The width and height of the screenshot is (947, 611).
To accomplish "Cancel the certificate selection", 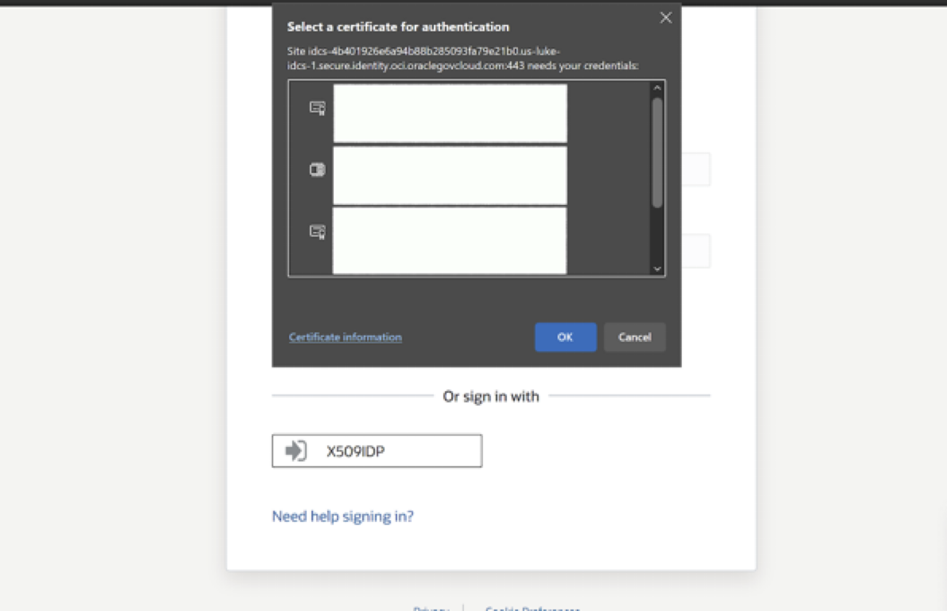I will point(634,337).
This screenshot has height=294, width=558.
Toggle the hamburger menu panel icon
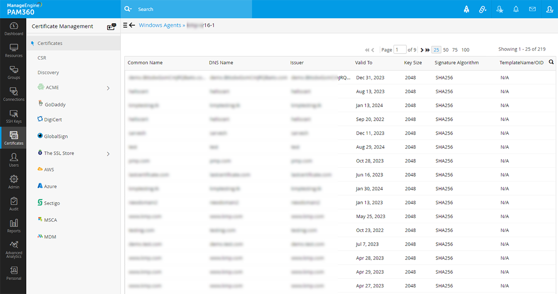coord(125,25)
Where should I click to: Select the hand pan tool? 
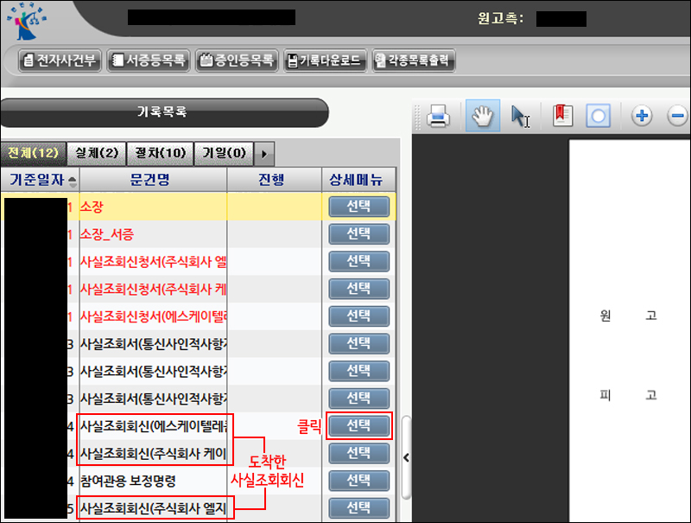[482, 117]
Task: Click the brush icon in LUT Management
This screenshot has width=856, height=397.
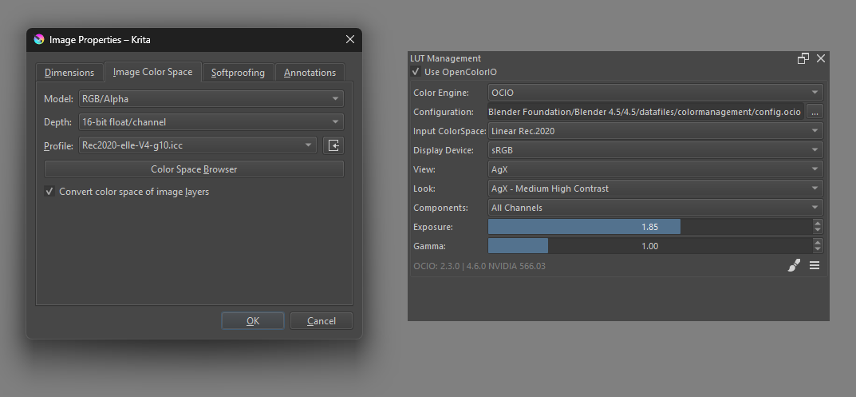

________________________________________

■ **What is expected**: The copy must start at the line containing "Toggle the hamburger menu panel icon" and end at the last line of the data, matching each line exactly. It must hold no pictures.

■ **Result**:
Toggle the hamburger menu panel icon
coord(125,25)
Where should I click to: Select the hand pan tool? 
[482, 117]
Task: Click the brush icon in LUT Management
This screenshot has width=856, height=397.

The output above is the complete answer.